> _Aim of the exercise_:
In the items below, substitute "Atelier" for every occurrence of "Studio" and give the lines again with nothing else changed. Leave the pictures out.

> _Provided data_:
— START —
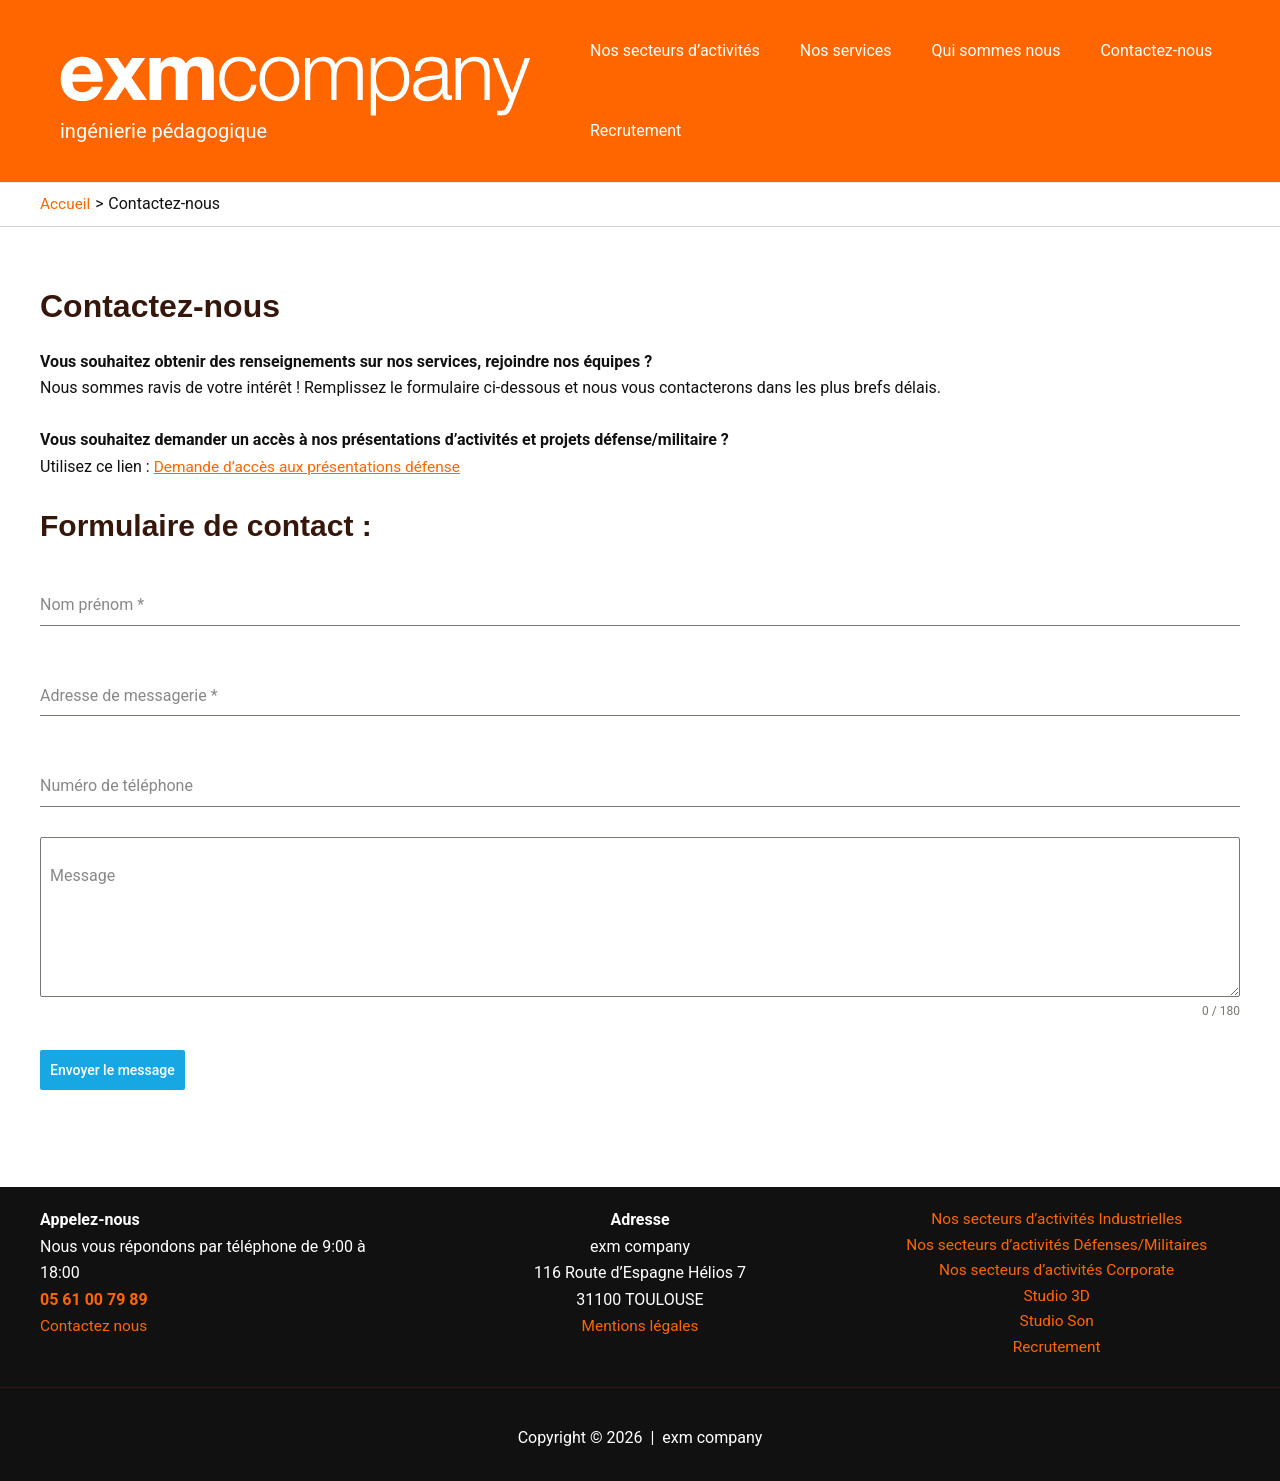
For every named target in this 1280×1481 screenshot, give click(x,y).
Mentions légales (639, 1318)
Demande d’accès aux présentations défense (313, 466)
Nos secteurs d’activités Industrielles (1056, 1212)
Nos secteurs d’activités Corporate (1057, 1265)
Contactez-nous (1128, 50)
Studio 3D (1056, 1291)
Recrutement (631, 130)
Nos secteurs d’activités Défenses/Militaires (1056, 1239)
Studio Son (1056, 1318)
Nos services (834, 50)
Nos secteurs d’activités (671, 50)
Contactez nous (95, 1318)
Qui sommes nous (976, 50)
— END —
> _The completed task_:
For every named target in this 1280×1481 screenshot, give click(x,y).
Mentions légales (639, 1318)
Demande d’accès aux présentations défense (313, 466)
Nos secteurs d’activités Industrielles (1056, 1212)
Nos secteurs d’activités Corporate (1057, 1265)
Contactez-nous (1128, 50)
Atelier 3D (1056, 1291)
Recrutement (631, 130)
Nos secteurs d’activités Défenses/Militaires (1056, 1239)
Atelier Son (1056, 1318)
Nos services (834, 50)
Nos secteurs d’activités (671, 50)
Contactez nous (95, 1318)
Qui sommes nous (976, 50)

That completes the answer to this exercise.